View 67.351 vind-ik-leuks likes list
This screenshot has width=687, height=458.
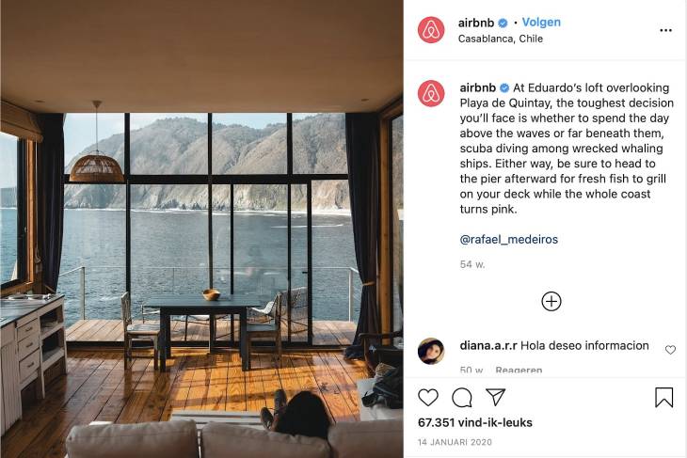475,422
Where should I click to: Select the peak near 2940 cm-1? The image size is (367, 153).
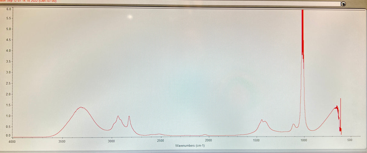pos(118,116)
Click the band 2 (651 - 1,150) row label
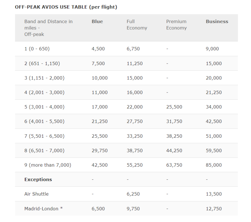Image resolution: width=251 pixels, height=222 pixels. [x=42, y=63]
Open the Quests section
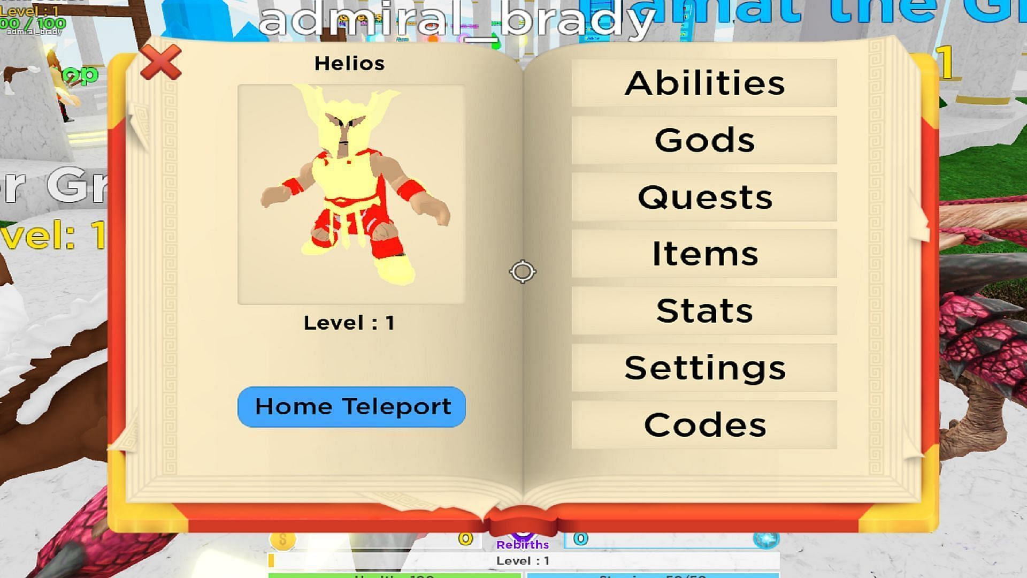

* * *

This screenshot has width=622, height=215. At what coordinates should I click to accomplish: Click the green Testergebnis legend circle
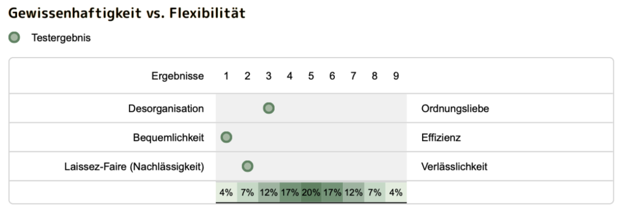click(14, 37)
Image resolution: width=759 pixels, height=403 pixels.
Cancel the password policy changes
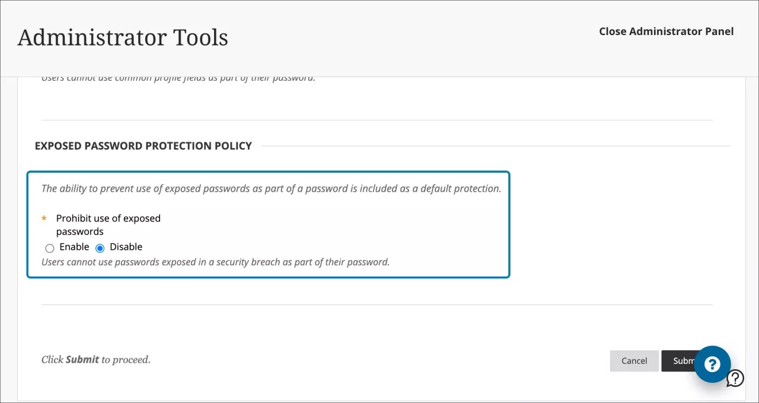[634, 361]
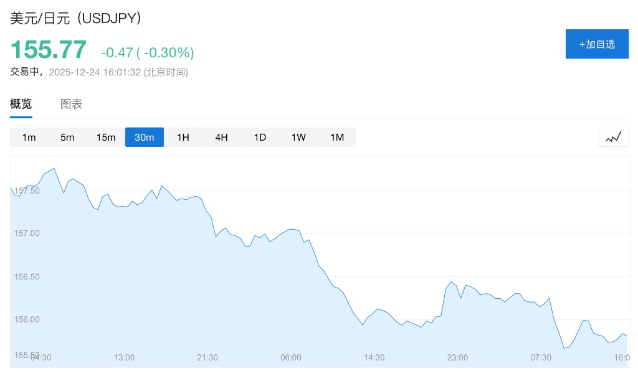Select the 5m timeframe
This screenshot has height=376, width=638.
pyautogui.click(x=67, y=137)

==

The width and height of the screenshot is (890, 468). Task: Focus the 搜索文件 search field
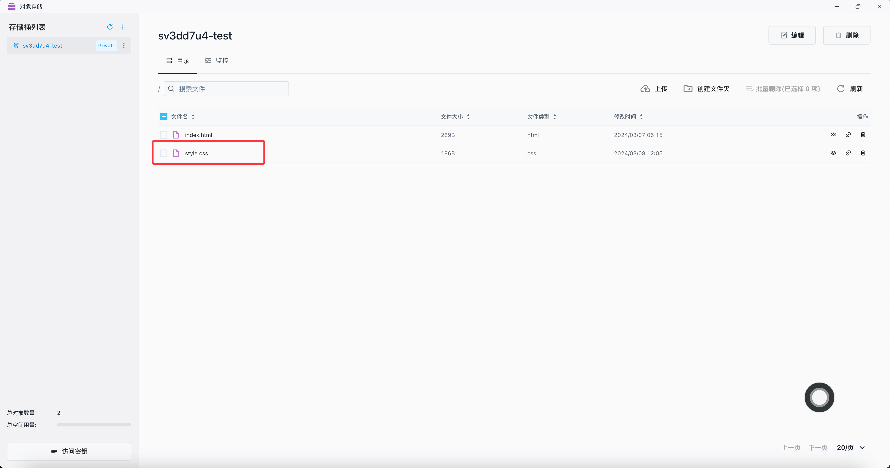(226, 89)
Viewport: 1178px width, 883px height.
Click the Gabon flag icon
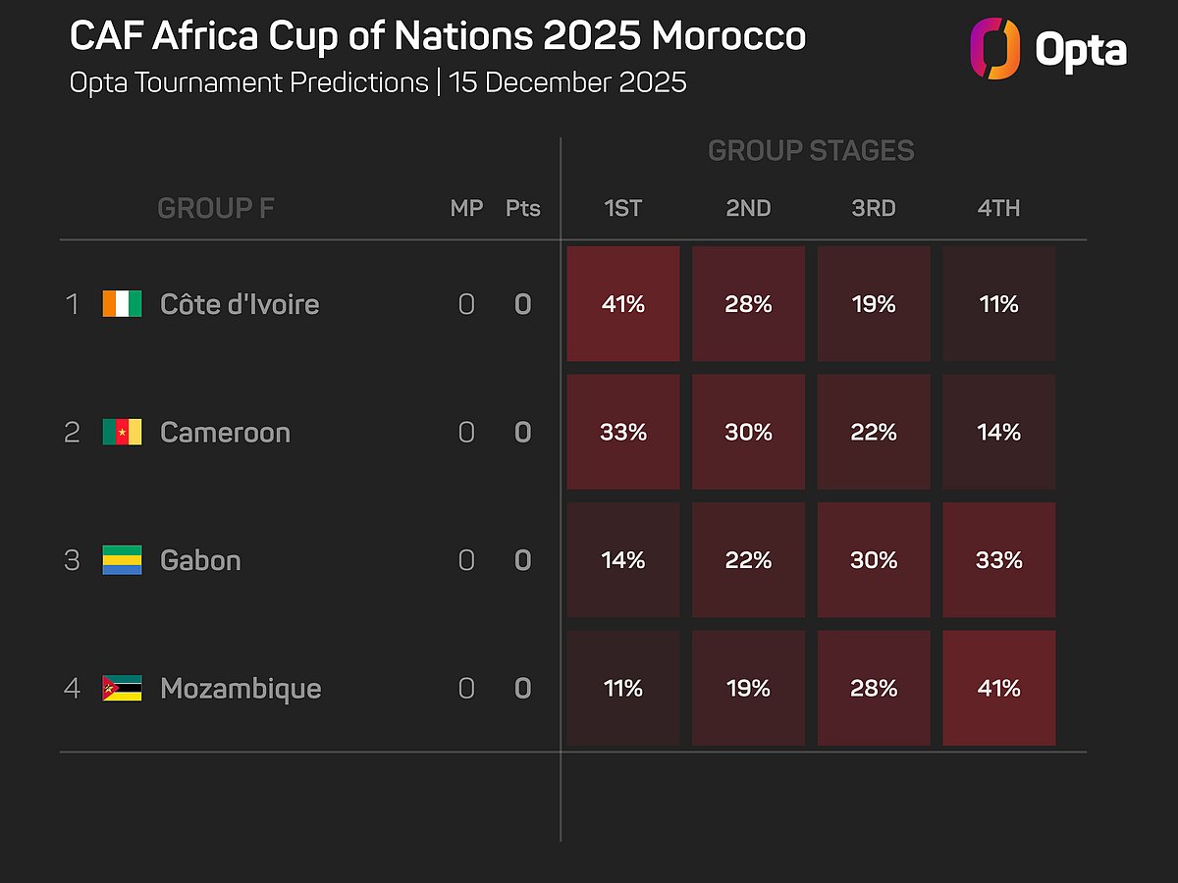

### What to work on
The copy should hold exactly the lines above from the one with "This screenshot has width=687, height=458." through the one with "Open the Quests section", both ends counted, and no pictures at all.

### Response to this exercise
This screenshot has width=687, height=458.
475,422
Where should I click to: Select the peak near 2940 cm-1? The image size is (367, 153).
pos(118,116)
Click the band 2 (651 - 1,150) row label
Image resolution: width=251 pixels, height=222 pixels. [x=42, y=63]
Open the Quests section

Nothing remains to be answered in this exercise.